Using amplicon sequencing of 16S rDNA V3-V4 hypervariable regions we detected H. pylori in the oral cavity of almost half of the subjects regardless of whether they had gastric infection with H. pylori. Subjects who did not have H. pylori in the oral cavity before eradication surprisingly had H. pylori detected in saliva samples after H. pylori eradication therapy. Clearly, using these techniques the prevalence of H. pylori in oral cavity is not clearly associated with colonization status in the stomach which is not consistent with the notion that the oral cavity represents a secondary site for H. pylori colonization [31]. The gastric and oral mucosa differ markedly. For example, of the two only the gastric mucosa expresses Lewisb antigen, an ABO blood group antigen, which enables adherence of H. pylori to the epithelial surfaces. It has been proposed that H. pylori is a passerby in oral cavity, rather than a colonizer and it may be also be included in the material in gastroesophageal reflux. The natural history of H. pylori infection has been that after H. pylori eradication from the stomach, gastric reinfection is rare and when it occurs early it can often be shown to be recrudescence (the same genotype) whereas later reinfections are most often reinfection with a different genotype [32]. The hypothesis that H. pylori was a common passerby rather than a colonizer would partly explain why recurrences are most common in areas with poor sanitation and a high prevalence of H. pylori and rare in developed countries whose frequency of H. pylori infection had become much lower than that of poor regions.

Exercise instructions -
Please answer these questions from the passage on H. pylori in the oral cavity:
(a) Which hypervariable regions of 16S rDNA were used for amplicon sequencing?
(b) Which antigen is expressed by the gastric mucosa but not the oral mucosa?
(c) What can early gastric reinfection after eradication often be shown to be?

Supplied information -
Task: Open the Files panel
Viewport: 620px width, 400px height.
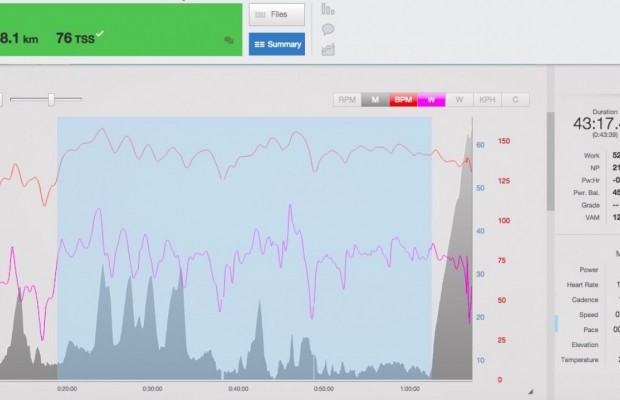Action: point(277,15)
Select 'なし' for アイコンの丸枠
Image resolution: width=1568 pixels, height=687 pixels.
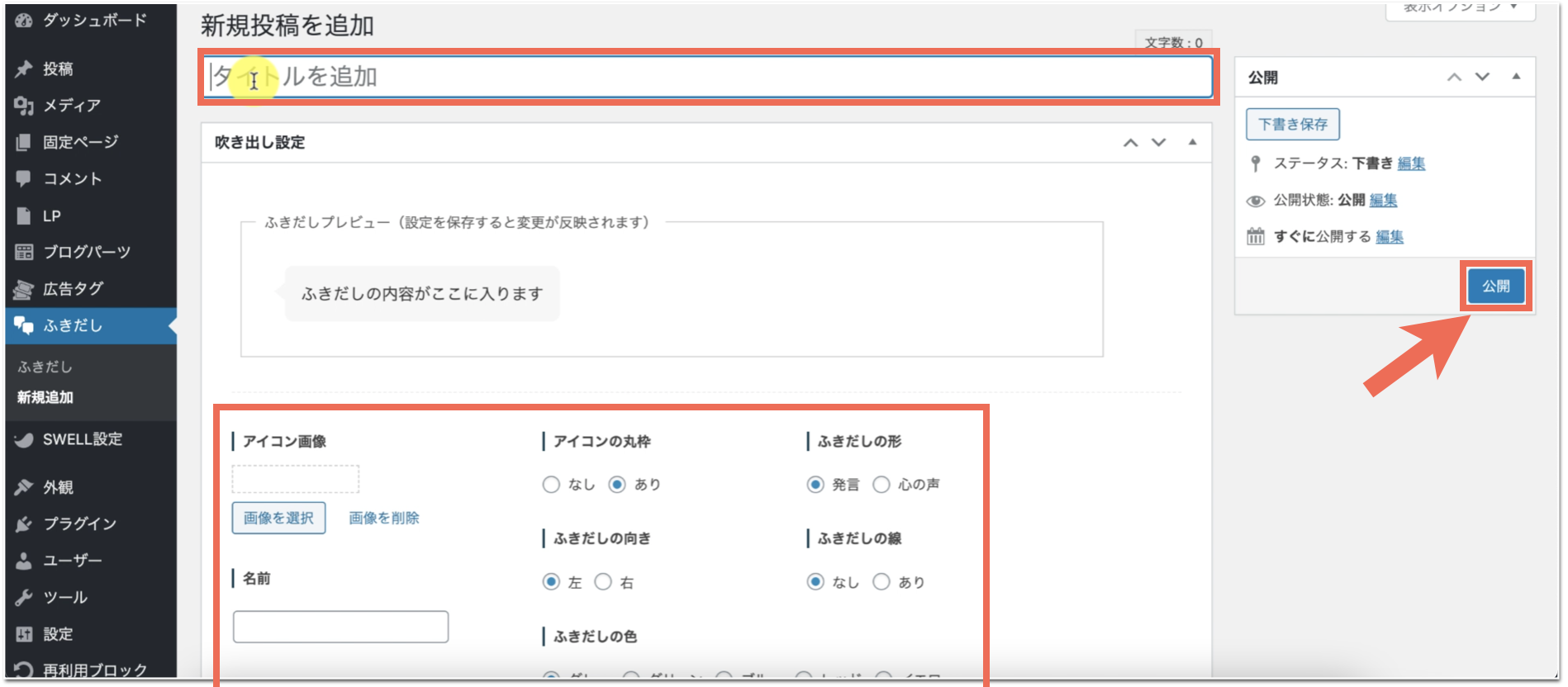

Solution to the exercise -
(a) The V3-V4 regions.
(b) Lewisb antigen, an ABO blood group antigen.
(c) Recrudescence, meaning the same genotype.